▶ WHAT THIS TASK INVOLVES
Copy all the records exactly; the complete set is the expected result.

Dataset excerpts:
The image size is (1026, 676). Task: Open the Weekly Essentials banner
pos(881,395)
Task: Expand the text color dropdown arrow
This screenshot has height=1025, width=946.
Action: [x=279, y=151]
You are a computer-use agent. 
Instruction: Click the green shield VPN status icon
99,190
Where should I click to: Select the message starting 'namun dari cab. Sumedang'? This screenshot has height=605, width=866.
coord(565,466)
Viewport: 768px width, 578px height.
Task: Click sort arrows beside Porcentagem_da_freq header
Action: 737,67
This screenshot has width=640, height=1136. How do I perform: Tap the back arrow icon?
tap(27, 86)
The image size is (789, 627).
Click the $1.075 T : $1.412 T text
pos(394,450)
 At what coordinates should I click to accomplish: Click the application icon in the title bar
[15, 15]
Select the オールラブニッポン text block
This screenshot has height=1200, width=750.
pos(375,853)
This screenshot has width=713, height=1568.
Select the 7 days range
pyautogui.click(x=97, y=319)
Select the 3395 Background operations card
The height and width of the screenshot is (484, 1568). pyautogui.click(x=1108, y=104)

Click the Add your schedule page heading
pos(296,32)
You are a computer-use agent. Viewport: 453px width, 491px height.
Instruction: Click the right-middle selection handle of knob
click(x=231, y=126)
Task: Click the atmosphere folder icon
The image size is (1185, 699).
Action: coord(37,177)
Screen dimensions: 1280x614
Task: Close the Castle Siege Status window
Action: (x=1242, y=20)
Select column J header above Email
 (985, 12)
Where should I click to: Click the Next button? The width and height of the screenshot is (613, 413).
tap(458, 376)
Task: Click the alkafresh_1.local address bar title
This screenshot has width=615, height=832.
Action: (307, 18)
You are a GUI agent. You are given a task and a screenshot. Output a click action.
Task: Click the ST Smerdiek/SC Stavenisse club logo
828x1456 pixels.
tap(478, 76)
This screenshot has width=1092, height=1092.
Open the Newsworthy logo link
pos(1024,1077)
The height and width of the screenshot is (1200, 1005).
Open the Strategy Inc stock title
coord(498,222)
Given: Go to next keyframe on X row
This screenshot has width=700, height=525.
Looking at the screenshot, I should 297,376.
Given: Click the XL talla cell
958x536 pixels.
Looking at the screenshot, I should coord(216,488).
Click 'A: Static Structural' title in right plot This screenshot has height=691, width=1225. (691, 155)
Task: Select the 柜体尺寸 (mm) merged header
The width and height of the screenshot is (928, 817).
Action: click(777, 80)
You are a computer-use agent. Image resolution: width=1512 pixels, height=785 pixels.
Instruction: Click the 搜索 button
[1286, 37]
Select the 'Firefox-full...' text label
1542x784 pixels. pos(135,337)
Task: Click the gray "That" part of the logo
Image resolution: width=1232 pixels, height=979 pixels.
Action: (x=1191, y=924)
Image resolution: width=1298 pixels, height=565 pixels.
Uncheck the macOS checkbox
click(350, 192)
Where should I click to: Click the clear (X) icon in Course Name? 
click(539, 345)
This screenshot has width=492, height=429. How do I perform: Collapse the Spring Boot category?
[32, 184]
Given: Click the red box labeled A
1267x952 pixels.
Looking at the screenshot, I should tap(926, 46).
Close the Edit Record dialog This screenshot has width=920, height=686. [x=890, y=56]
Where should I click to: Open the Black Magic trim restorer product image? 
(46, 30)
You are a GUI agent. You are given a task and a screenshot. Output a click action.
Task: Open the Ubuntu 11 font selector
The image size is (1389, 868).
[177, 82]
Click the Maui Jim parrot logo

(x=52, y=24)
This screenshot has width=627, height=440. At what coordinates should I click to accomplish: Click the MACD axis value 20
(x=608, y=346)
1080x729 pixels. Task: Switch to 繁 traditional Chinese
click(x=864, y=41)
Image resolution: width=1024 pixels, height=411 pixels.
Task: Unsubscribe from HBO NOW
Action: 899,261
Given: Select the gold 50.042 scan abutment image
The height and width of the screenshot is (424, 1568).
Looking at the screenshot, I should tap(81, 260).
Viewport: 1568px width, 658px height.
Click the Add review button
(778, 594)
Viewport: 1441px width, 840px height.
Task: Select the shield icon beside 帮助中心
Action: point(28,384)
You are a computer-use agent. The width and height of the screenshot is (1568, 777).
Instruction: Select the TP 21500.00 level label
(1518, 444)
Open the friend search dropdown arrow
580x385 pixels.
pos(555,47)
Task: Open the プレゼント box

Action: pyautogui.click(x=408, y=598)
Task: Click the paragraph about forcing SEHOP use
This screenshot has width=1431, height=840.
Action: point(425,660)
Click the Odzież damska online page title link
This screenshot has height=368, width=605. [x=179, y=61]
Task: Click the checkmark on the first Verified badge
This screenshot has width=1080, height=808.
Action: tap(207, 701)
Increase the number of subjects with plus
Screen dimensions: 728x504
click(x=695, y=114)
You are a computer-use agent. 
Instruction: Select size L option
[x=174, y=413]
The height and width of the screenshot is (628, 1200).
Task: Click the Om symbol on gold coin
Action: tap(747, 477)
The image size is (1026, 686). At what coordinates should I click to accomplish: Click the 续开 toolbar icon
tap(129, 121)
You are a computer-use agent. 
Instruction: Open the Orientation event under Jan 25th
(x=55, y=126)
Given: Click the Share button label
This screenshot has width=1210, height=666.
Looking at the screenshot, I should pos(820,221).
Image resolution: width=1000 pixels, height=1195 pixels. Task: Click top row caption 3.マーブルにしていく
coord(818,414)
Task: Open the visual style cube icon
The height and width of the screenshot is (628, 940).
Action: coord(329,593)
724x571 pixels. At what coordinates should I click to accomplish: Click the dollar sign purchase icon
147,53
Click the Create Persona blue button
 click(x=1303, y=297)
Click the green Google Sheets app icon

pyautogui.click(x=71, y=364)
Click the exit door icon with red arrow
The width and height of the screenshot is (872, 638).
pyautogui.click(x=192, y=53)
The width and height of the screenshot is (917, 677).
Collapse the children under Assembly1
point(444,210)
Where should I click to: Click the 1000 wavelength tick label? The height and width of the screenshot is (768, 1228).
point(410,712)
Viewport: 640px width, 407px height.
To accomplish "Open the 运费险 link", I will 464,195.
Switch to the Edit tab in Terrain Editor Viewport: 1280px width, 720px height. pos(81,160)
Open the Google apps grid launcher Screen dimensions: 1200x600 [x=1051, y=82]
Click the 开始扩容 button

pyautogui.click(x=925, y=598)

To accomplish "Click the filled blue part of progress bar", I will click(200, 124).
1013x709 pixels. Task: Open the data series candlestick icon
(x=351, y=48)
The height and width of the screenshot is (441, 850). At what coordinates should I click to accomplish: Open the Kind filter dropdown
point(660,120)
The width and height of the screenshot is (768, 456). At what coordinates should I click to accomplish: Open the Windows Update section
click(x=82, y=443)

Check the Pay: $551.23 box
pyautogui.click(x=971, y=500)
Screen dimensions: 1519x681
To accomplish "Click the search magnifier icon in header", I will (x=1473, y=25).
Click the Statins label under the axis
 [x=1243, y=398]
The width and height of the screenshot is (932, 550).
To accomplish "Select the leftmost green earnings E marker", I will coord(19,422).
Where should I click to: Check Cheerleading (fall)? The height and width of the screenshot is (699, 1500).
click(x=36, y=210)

▶ SOLUTION FOR THIS TASK
The image size is (1026, 676). Task: Open the Weekly Essentials banner
pos(881,395)
Task: Expand the text color dropdown arrow
This screenshot has height=1025, width=946.
Action: [x=279, y=151]
You are a computer-use agent. 
Instruction: Click the green shield VPN status icon
99,190
Where should I click to: Select the message starting 'namun dari cab. Sumedang'? This screenshot has height=605, width=866.
coord(565,466)
Viewport: 768px width, 578px height.
Task: Click sort arrows beside Porcentagem_da_freq header
Action: 737,67
This screenshot has width=640, height=1136. How do I perform: Tap the back arrow icon?
tap(27, 86)
The image size is (789, 627).
Click the $1.075 T : $1.412 T text
pos(394,450)
 At what coordinates should I click to accomplish: Click the application icon in the title bar
[15, 15]
Select the オールラブニッポン text block
This screenshot has height=1200, width=750.
pos(375,853)
This screenshot has width=713, height=1568.
Select the 7 days range
pyautogui.click(x=97, y=319)
Select the 3395 Background operations card
The height and width of the screenshot is (484, 1568). pyautogui.click(x=1108, y=104)

Click the Add your schedule page heading
pos(296,32)
You are a computer-use agent. Viewport: 453px width, 491px height.
Instruction: Click the right-middle selection handle of knob
click(x=231, y=126)
Task: Click the atmosphere folder icon
The image size is (1185, 699).
Action: coord(37,177)
Screen dimensions: 1280x614
Task: Close the Castle Siege Status window
Action: (x=1242, y=20)
Select column J header above Email
 (985, 12)
Where should I click to: Click the Next button? The width and height of the screenshot is (613, 413).
tap(458, 376)
Task: Click the alkafresh_1.local address bar title
This screenshot has width=615, height=832.
Action: (307, 18)
You are a GUI agent. You are given a task and a screenshot. Output a click action.
Task: Click the ST Smerdiek/SC Stavenisse club logo
828x1456 pixels.
tap(478, 76)
This screenshot has width=1092, height=1092.
Open the Newsworthy logo link
pos(1024,1077)
The height and width of the screenshot is (1200, 1005).
Open the Strategy Inc stock title
coord(498,222)
Given: Go to next keyframe on X row
This screenshot has width=700, height=525.
Looking at the screenshot, I should 297,376.
Given: Click the XL talla cell
958x536 pixels.
Looking at the screenshot, I should coord(216,488).
Click 'A: Static Structural' title in right plot This screenshot has height=691, width=1225. (691, 155)
Task: Select the 柜体尺寸 (mm) merged header
The width and height of the screenshot is (928, 817).
Action: click(777, 80)
You are a computer-use agent. Image resolution: width=1512 pixels, height=785 pixels.
Instruction: Click the 搜索 button
[1286, 37]
Select the 'Firefox-full...' text label
1542x784 pixels. pos(135,337)
Task: Click the gray "That" part of the logo
Image resolution: width=1232 pixels, height=979 pixels.
Action: (x=1191, y=924)
Image resolution: width=1298 pixels, height=565 pixels.
Uncheck the macOS checkbox
click(350, 192)
Where should I click to: Click the clear (X) icon in Course Name? 
click(539, 345)
This screenshot has width=492, height=429. How do I perform: Collapse the Spring Boot category?
[32, 184]
Given: Click the red box labeled A
1267x952 pixels.
Looking at the screenshot, I should tap(926, 46).
Close the Edit Record dialog This screenshot has width=920, height=686. [x=890, y=56]
Where should I click to: Open the Black Magic trim restorer product image? 
(46, 30)
You are a GUI agent. You are given a task and a screenshot. Output a click action.
Task: Open the Ubuntu 11 font selector
The image size is (1389, 868).
[177, 82]
Click the Maui Jim parrot logo

(x=52, y=24)
This screenshot has width=627, height=440. At what coordinates should I click to accomplish: Click the MACD axis value 20
(x=608, y=346)
1080x729 pixels. Task: Switch to 繁 traditional Chinese
click(x=864, y=41)
Image resolution: width=1024 pixels, height=411 pixels.
Task: Unsubscribe from HBO NOW
Action: 899,261
Given: Select the gold 50.042 scan abutment image
The height and width of the screenshot is (424, 1568).
Looking at the screenshot, I should tap(81, 260).
Viewport: 1568px width, 658px height.
Click the Add review button
(778, 594)
Viewport: 1441px width, 840px height.
Task: Select the shield icon beside 帮助中心
Action: point(28,384)
You are a computer-use agent. The width and height of the screenshot is (1568, 777).
Instruction: Select the TP 21500.00 level label
(1518, 444)
Open the friend search dropdown arrow
580x385 pixels.
pos(555,47)
Task: Open the プレゼント box

Action: pyautogui.click(x=408, y=598)
Task: Click the paragraph about forcing SEHOP use
This screenshot has width=1431, height=840.
Action: point(425,660)
Click the Odzież damska online page title link
This screenshot has height=368, width=605. [x=179, y=61]
Task: Click the checkmark on the first Verified badge
This screenshot has width=1080, height=808.
Action: tap(207, 701)
Increase the number of subjects with plus
Screen dimensions: 728x504
click(x=695, y=114)
You are a computer-use agent. 
Instruction: Select size L option
[x=174, y=413]
The height and width of the screenshot is (628, 1200).
Task: Click the Om symbol on gold coin
Action: tap(747, 477)
The image size is (1026, 686). At what coordinates should I click to accomplish: Click the 续开 toolbar icon
tap(129, 121)
You are a computer-use agent. 
Instruction: Open the Orientation event under Jan 25th
(x=55, y=126)
Given: Click the Share button label
This screenshot has width=1210, height=666.
Looking at the screenshot, I should pos(820,221).
Image resolution: width=1000 pixels, height=1195 pixels. Task: Click top row caption 3.マーブルにしていく
coord(818,414)
Task: Open the visual style cube icon
The height and width of the screenshot is (628, 940).
Action: coord(329,593)
724x571 pixels. At what coordinates should I click to accomplish: Click the dollar sign purchase icon
147,53
Click the Create Persona blue button
 click(x=1303, y=297)
Click the green Google Sheets app icon

pyautogui.click(x=71, y=364)
Click the exit door icon with red arrow
The width and height of the screenshot is (872, 638).
pyautogui.click(x=192, y=53)
The width and height of the screenshot is (917, 677).
Collapse the children under Assembly1
point(444,210)
Where should I click to: Click the 1000 wavelength tick label? The height and width of the screenshot is (768, 1228).
point(410,712)
Viewport: 640px width, 407px height.
To accomplish "Open the 运费险 link", I will 464,195.
Switch to the Edit tab in Terrain Editor Viewport: 1280px width, 720px height. pos(81,160)
Open the Google apps grid launcher Screen dimensions: 1200x600 [x=1051, y=82]
Click the 开始扩容 button

pyautogui.click(x=925, y=598)

To accomplish "Click the filled blue part of progress bar", I will click(200, 124).
1013x709 pixels. Task: Open the data series candlestick icon
(x=351, y=48)
The height and width of the screenshot is (441, 850). At what coordinates should I click to accomplish: Open the Kind filter dropdown
point(660,120)
The width and height of the screenshot is (768, 456). At what coordinates should I click to accomplish: Open the Windows Update section
click(x=82, y=443)

Check the Pay: $551.23 box
pyautogui.click(x=971, y=500)
Screen dimensions: 1519x681
To accomplish "Click the search magnifier icon in header", I will (x=1473, y=25).
Click the Statins label under the axis
 [x=1243, y=398]
The width and height of the screenshot is (932, 550).
To accomplish "Select the leftmost green earnings E marker", I will coord(19,422).
Where should I click to: Check Cheerleading (fall)? The height and width of the screenshot is (699, 1500).
click(x=36, y=210)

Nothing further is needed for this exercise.